*Work to complete*: Retype exactly, and only, the lines from the one that contains "Task: Open column settings via gear icon" through the final line of the entries.
══ Input for this task ══
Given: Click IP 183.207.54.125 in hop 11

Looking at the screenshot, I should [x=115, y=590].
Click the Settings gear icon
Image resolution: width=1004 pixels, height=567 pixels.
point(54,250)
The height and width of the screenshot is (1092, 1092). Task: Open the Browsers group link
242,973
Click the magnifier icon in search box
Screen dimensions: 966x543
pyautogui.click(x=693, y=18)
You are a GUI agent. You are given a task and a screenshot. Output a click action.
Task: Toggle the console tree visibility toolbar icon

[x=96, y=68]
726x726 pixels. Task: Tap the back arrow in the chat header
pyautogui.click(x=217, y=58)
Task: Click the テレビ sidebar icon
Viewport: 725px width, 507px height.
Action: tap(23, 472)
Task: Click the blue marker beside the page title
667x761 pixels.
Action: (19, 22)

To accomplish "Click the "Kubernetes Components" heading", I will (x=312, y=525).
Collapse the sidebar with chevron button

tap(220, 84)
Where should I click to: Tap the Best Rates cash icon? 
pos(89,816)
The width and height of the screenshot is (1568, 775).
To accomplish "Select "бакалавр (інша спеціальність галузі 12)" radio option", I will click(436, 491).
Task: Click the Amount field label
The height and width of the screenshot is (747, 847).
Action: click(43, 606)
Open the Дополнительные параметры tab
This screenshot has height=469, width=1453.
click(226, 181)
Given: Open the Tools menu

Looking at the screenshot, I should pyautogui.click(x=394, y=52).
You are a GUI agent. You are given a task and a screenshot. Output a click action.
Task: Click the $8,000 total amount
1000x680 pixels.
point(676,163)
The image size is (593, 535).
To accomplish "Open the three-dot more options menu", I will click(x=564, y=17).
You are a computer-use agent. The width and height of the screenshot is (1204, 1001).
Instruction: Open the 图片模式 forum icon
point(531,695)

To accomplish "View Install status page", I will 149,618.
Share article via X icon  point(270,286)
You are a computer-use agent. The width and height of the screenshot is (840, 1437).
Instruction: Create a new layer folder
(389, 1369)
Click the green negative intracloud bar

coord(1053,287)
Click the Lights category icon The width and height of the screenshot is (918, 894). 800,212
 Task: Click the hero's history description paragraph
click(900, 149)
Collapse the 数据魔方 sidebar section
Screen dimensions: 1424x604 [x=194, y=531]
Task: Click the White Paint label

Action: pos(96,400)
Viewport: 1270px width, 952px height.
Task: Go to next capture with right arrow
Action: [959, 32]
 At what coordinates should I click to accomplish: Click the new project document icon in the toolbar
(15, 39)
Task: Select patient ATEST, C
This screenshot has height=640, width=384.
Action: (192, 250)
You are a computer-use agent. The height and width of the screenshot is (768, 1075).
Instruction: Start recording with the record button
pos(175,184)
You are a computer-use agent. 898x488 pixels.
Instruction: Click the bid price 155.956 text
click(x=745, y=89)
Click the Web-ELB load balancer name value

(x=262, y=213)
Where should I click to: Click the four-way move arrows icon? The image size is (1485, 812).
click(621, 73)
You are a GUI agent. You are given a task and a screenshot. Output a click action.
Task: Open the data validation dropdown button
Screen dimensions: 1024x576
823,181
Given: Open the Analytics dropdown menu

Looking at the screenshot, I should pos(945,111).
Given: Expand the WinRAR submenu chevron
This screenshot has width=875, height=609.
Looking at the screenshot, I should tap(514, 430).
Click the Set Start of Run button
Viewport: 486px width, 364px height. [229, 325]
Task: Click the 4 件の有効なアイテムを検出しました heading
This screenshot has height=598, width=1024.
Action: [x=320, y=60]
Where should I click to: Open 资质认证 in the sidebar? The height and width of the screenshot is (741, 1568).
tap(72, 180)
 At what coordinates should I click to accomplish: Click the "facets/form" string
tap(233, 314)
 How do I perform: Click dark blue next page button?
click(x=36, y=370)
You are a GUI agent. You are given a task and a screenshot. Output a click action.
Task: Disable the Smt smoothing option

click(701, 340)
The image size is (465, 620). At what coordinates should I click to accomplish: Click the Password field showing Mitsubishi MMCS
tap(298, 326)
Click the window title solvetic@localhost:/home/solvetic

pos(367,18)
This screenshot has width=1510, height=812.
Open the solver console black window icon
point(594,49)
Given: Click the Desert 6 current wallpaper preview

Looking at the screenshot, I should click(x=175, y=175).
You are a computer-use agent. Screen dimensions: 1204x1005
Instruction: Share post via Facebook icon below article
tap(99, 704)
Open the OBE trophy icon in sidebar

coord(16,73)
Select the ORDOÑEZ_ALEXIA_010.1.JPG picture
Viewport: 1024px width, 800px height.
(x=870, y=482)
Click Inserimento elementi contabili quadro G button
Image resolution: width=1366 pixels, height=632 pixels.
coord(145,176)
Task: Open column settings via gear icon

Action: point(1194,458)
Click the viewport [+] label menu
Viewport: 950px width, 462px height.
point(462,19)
═══
*Output of the task*:
Task: Open column settings via gear icon

Action: point(1194,458)
Click the viewport [+] label menu
Viewport: 950px width, 462px height.
point(462,19)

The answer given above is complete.